Pinto's are the shizznit. But around here, the prices on decent ones just keep climbing. If you doubt the power, look in the latest (I think) issue of Sport Compact Car, very last page, Sleeper Of The Month = Ford Pinto with a Turbocoupe motor running 13s. Now that's budget performance!

I am currently pushing an '88 TurboCoupe with minimal mods (3.73:1 ring&pinion, Kirban adjustable fuel pressure regulator- 42psi base, ported/gutted upper intake manifold, ported lower intake manifold, big front mount intercooler with a CO2 sprayer I fabbed, home-built cold air intake, home-built extra injector set-up, 3" downpipe thru 3" high-flow cat y-piped into dual 2.5" tails, and besides the home-built short shifter, I think that about does it for now... BUT there's a whole lot more sitting in the garage waiting to go on- t61, 65mm throttle body, etc.etc....) , and I have a nice 85 Merkur XR4Ti in the works.

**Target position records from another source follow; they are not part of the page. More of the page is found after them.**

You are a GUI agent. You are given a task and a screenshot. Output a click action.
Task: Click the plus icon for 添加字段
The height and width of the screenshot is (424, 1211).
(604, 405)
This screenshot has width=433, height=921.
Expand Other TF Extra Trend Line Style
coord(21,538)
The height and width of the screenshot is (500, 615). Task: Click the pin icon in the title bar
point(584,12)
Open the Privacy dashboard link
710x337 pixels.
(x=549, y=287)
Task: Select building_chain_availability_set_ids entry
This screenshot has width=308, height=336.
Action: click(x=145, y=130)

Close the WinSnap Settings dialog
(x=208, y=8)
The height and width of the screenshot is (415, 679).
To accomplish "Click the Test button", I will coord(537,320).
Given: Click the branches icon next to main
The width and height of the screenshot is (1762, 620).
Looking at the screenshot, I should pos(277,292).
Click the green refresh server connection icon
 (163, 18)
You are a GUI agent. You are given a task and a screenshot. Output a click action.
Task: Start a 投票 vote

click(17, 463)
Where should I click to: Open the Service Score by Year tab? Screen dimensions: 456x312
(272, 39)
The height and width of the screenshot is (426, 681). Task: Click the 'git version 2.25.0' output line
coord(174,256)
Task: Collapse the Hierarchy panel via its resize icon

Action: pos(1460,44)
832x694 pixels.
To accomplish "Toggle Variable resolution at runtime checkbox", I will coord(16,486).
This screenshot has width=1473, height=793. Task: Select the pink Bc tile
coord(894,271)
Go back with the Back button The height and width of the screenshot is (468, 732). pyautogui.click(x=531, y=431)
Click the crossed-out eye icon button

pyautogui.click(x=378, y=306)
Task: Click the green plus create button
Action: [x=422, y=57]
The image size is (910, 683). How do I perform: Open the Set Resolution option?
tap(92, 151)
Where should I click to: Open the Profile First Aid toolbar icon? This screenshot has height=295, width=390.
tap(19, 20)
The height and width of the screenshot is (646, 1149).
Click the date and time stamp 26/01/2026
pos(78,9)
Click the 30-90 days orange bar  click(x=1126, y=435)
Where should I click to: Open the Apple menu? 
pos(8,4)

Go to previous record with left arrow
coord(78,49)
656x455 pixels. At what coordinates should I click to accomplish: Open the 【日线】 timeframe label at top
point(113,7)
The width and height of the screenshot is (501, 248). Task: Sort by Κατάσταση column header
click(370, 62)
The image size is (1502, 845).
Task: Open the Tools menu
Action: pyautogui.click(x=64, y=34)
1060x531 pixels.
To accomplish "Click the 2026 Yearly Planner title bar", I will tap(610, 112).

Everyone should know by now what Sarah's driving these days, so I won't post pix on that one- there's already plenty of good ones in our gallery.

BTW Nice rides yall

--n8


----------



## mmmike247 (Jul 22, 2003)

perrogoma said:


> LaZy said:
> 
> 
> > American cars suCK
> ...


 sorry they do!! imports RULE!! fastest goes to BMW! ya dont hear bout domestics


----------



## SERRAPYGO (Feb 4, 2003)

Pick up the new MotorTrend and read about this beauty. The new re-issued FordGT.

Only in my dreams


----------



## PyGoPaT (Jun 16, 2003)

:nod:


----------



## MR HARLEY (Aug 12, 2003)

Serrapygo said:


> Pick up the new MotorTrend and read about this beauty. The new re-issued FordGT.
> 
> Only in my dreams


 thats a sweet ride...


----------



## 74ray (Feb 21, 2003)

I got a 383 1974 Corvette and a 1966 Plymouth Barracuda on the bottle.


----------



## anstey (Oct 9, 2003)

Here are a couple pics of my 2001 Mustang Bullitt #0217.. Shes a sweet ride.
Ryan..


----------



## anstey (Oct 9, 2003)

Here' another shot..


----------



## 74ray (Feb 21, 2003)

My vette.


----------



## 74ray (Feb 21, 2003)

:smile:


----------



## 74ray (Feb 21, 2003)

My barracuda.


----------



## 74ray (Feb 21, 2003)

:smile:


----------



## o snap its eric (Feb 19, 2003)

what happen to the wrx?


----------



## 74ray (Feb 21, 2003)

o snap its eric said:


> what happen to the wrx?


 Sold it, I'm dealing only with smog exempt cars now.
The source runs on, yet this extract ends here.